What's Wrong with My Marijuana?
Common Marijuana Problems
Yellow leaves
Cannabis is a heavy nitrogen feeder during vegetative growth. When nitrogen runs low, the plant pulls it back from its oldest leaves first, causing yellowing that starts at the bottom of the plant and climbs steadily upward toward the canopy.
Cannabis shows nutrient burn as dark green leaves with tips that go yellow, then brown and crispy, often curling down. Overfeeding floods the roots with dissolved salts that pull moisture out of the plant through osmosis, causing leaf tips to dry out even while the soil is wet.
Bud mold
Botrytis colonizes the dense interior of cannabis flower clusters where air cannot reach. It starts as gray or brown fuzzy growth deep inside a bud and can hollow out an entire cola before the outer surface shows any discoloration. The risk spikes in the final weeks of flowering when buds are tightest and resin is heaviest.
Leaf curl
Overfeeding nitrogen causes cannabis leaves to claw downward at the tips, a pattern growers call the nitrogen claw. The whole leaf curves and the tips point straight down while the rest of the leaf stays dark green. It is most obvious on fan leaves in the middle and lower canopy.
Leaves close to an indoor grow light or in an outdoor spot with afternoon heat above 85ยฐF cup upward and inward to reduce exposed surface area. Cannabis canopy leaves closest to the light source show it first, and the plant may also show bleached or light-yellow patches on the tops of exposed leaves.
Pests
Spider mites are the most common cannabis pest, especially in warm indoor grows with low humidity. They live on leaf undersides and cause pale stippling across the leaf surface. Fine webbing shows up between leaves and stems as the colony grows, and a large infestation can severely reduce photosynthesis before harvest.
Small black flies that emerge when you water or disturb the soil. Adult fungus gnats are mostly a nuisance, but larvae in the top few inches of growing medium feed on fine root hairs. Cannabis seedlings and plants in early veg are most vulnerable since root damage at that stage stalls growth.

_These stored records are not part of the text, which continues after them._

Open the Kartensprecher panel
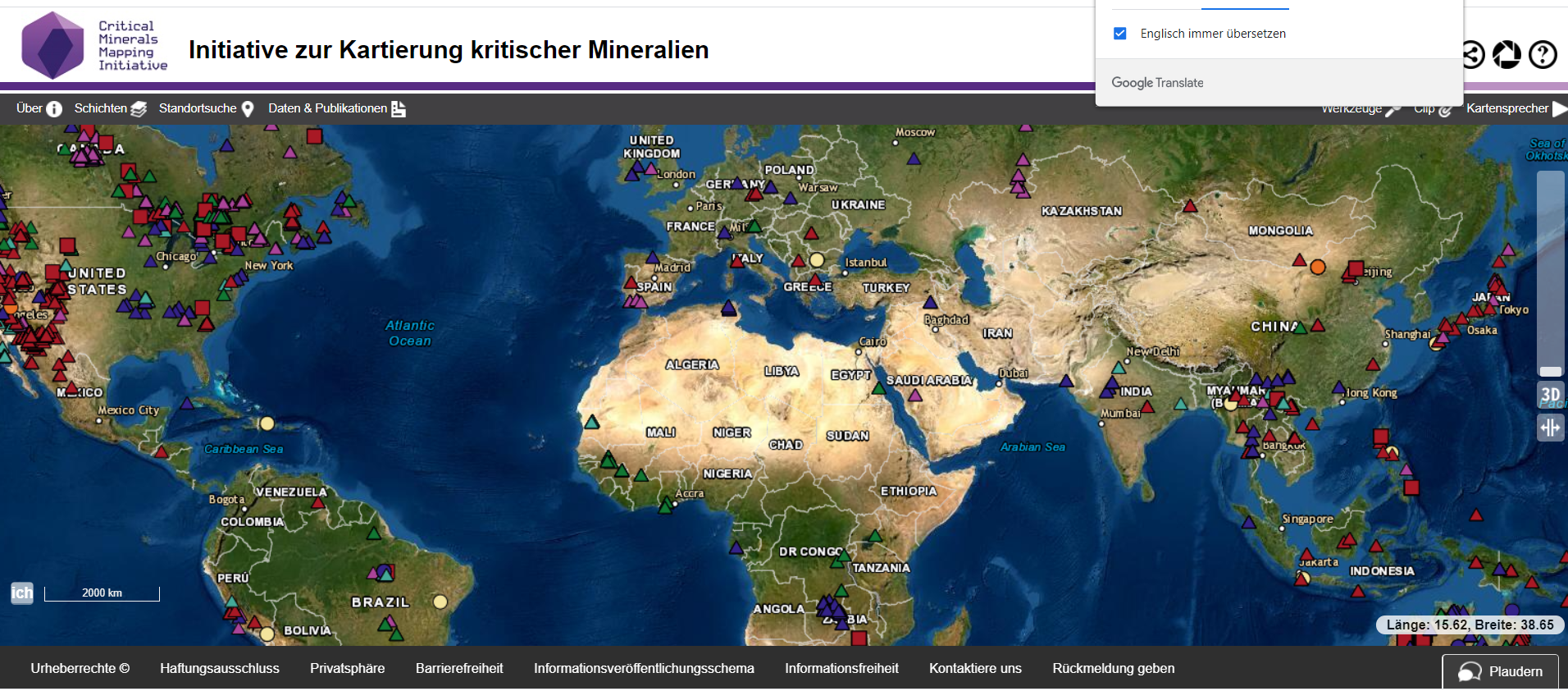The width and height of the screenshot is (1568, 691). 1515,108
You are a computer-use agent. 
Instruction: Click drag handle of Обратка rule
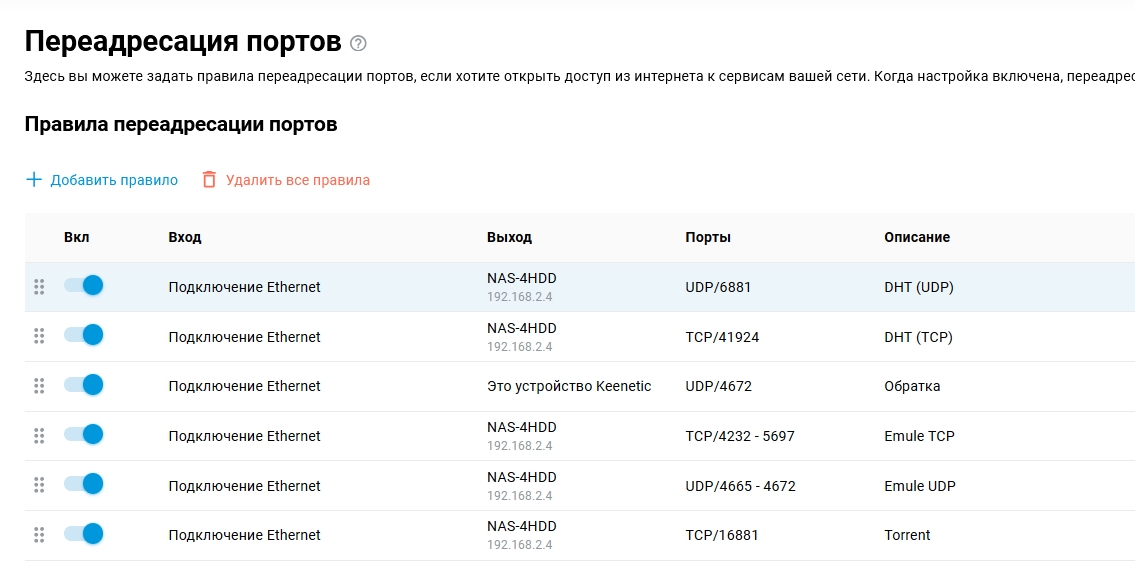39,386
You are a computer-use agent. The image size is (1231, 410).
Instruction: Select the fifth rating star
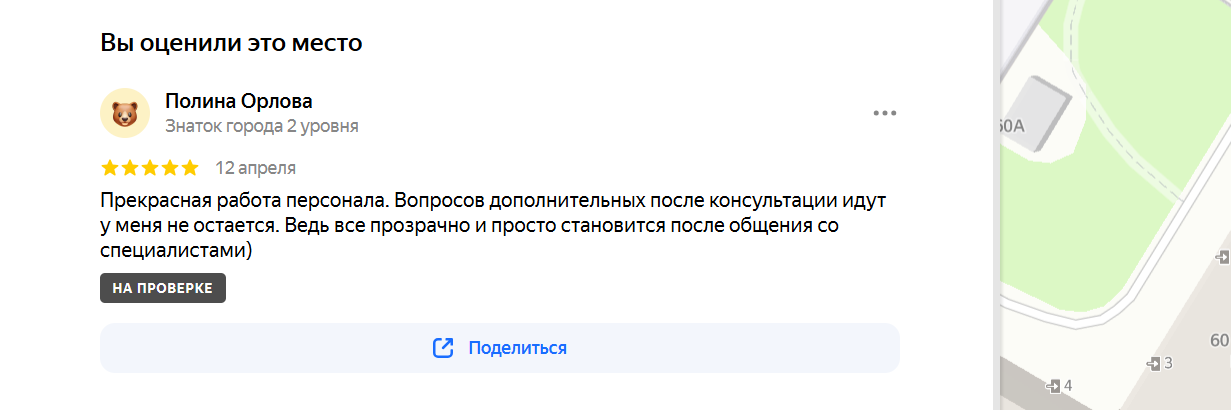click(x=190, y=168)
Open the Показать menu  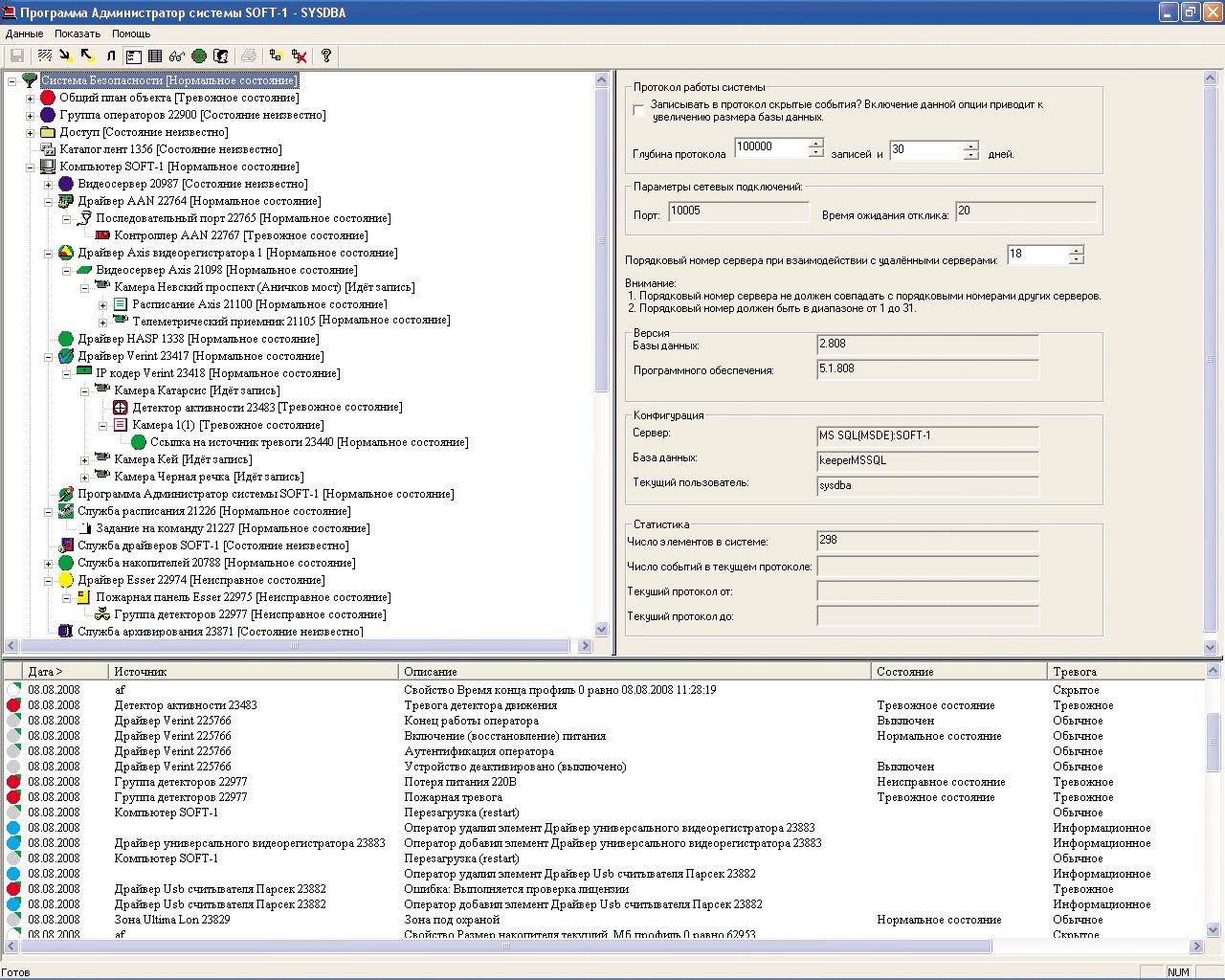78,33
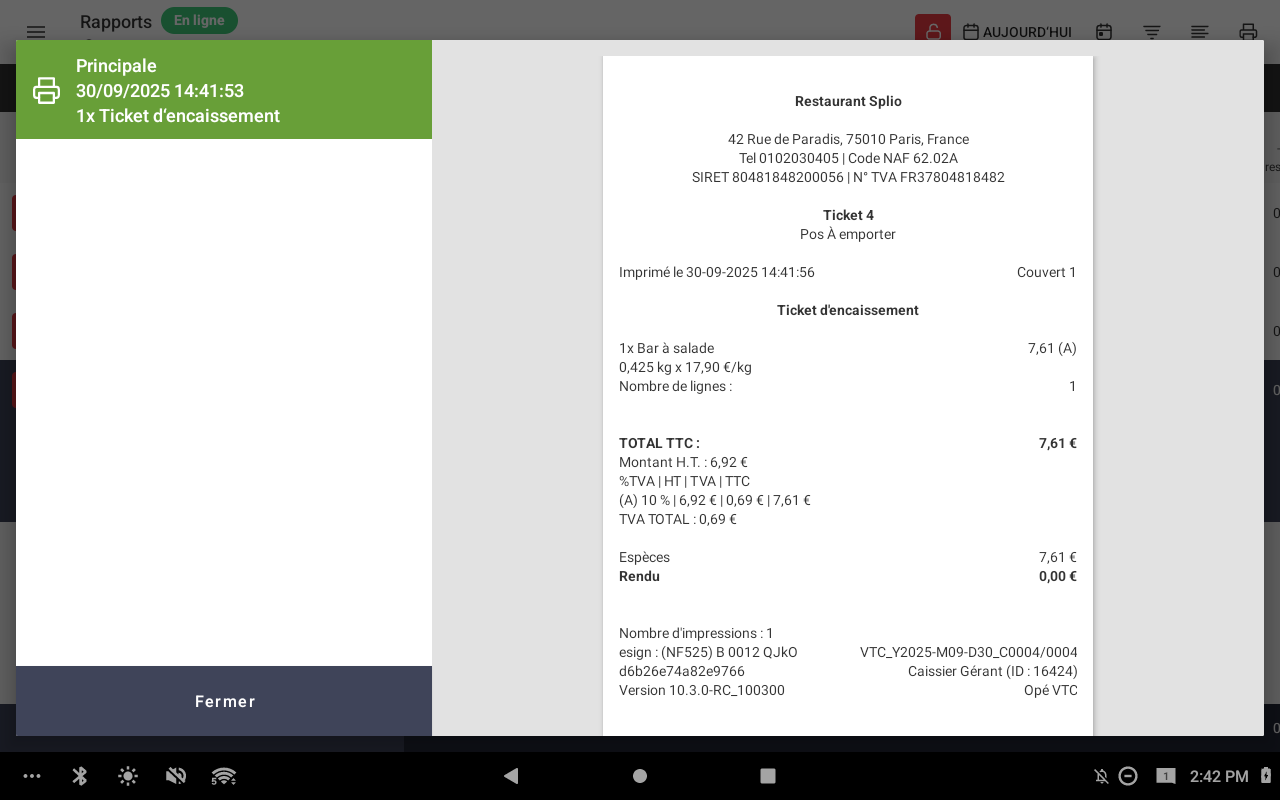This screenshot has height=800, width=1280.
Task: Adjust brightness via the sun icon
Action: click(128, 776)
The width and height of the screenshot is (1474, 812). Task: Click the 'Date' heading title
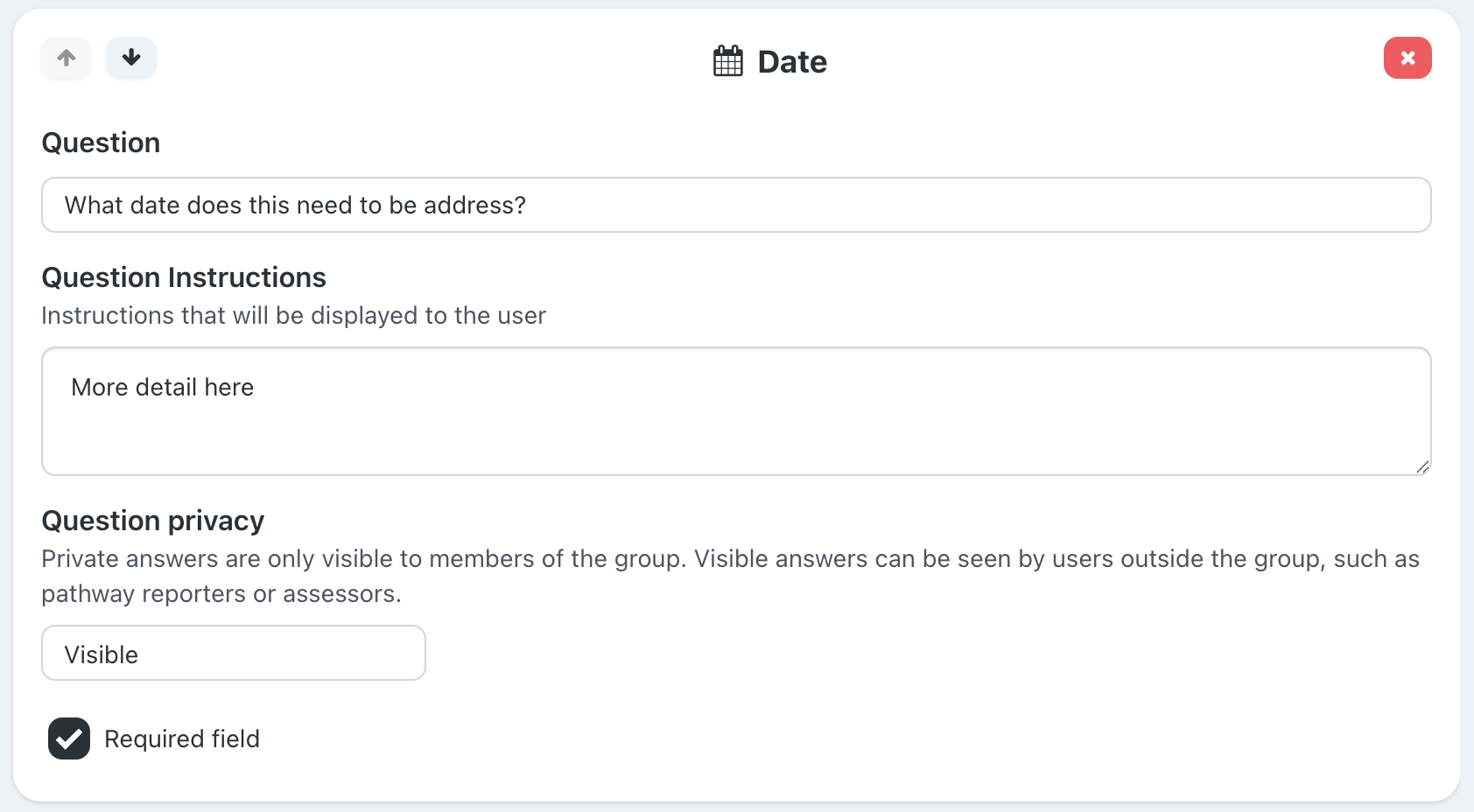(x=791, y=62)
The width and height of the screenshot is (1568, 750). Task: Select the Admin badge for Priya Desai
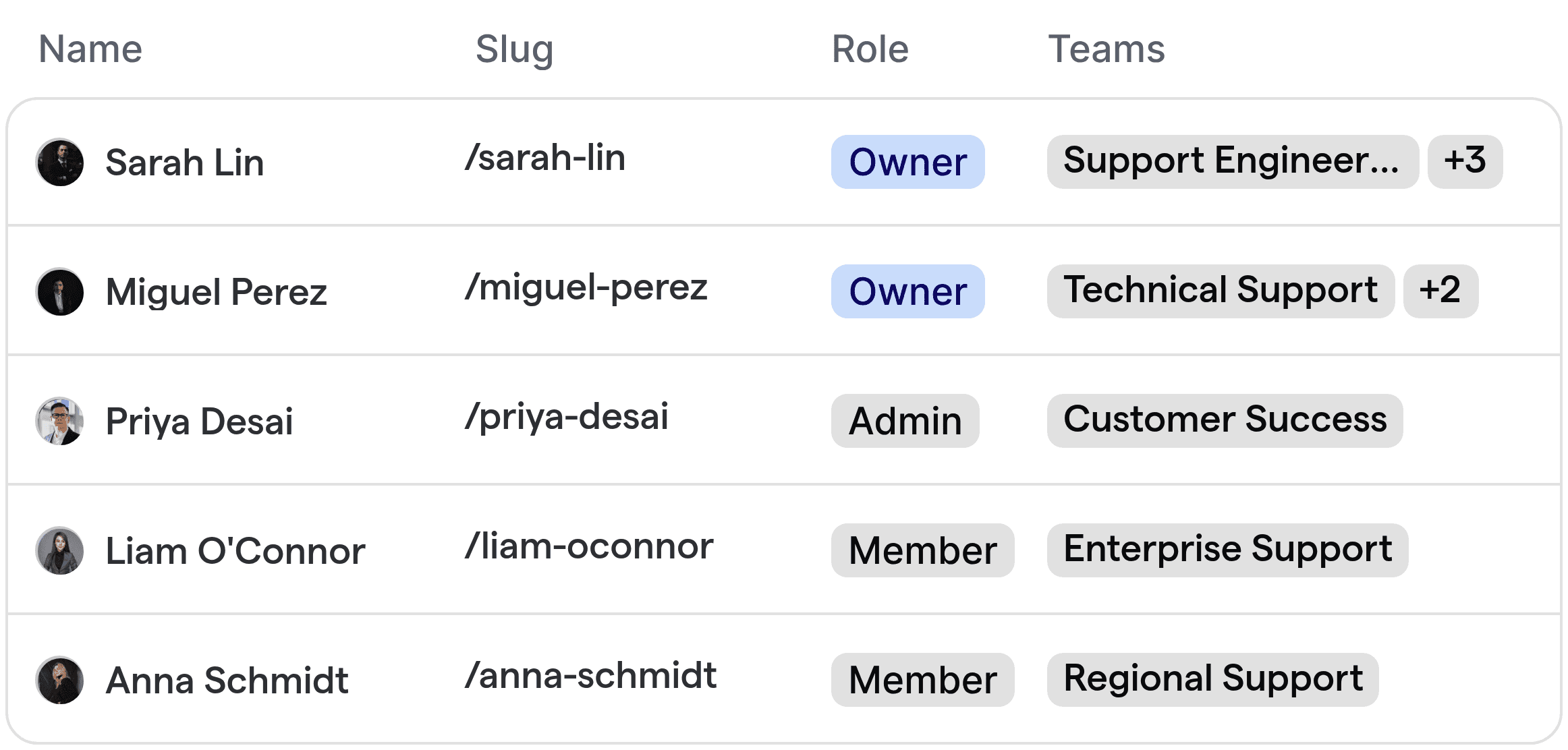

Thrips leave silver or bronze streaking across leaf surfaces and deposit tiny black specks of frass on the undersides. They target new growth and can spread rapidly through a cannabis canopy. Damage early in veg reduces total leaf area and affects the structure of the plant heading into flowering.
Stretchy, leggy growth
Cannabis plants that do not get enough light stretch toward the source, producing long gaps between leaf nodes and weak, thin stems that cannot support buds later. Indoors this is the most common sign that the grow light is too far away or underpowered. Outdoors it happens when the plant is in partial shade instead of full sun.
Seeds inside buds
Female cannabis plants produce banana-shaped pollen sacs inside their flower clusters when stressed, a survival mechanism that allows self-pollination. Stress triggers include light leaks during the dark cycle, heat, irregular photoperiod, or physical damage. Even one open pollen sac can seed an entire crop, converting resin energy into seed production.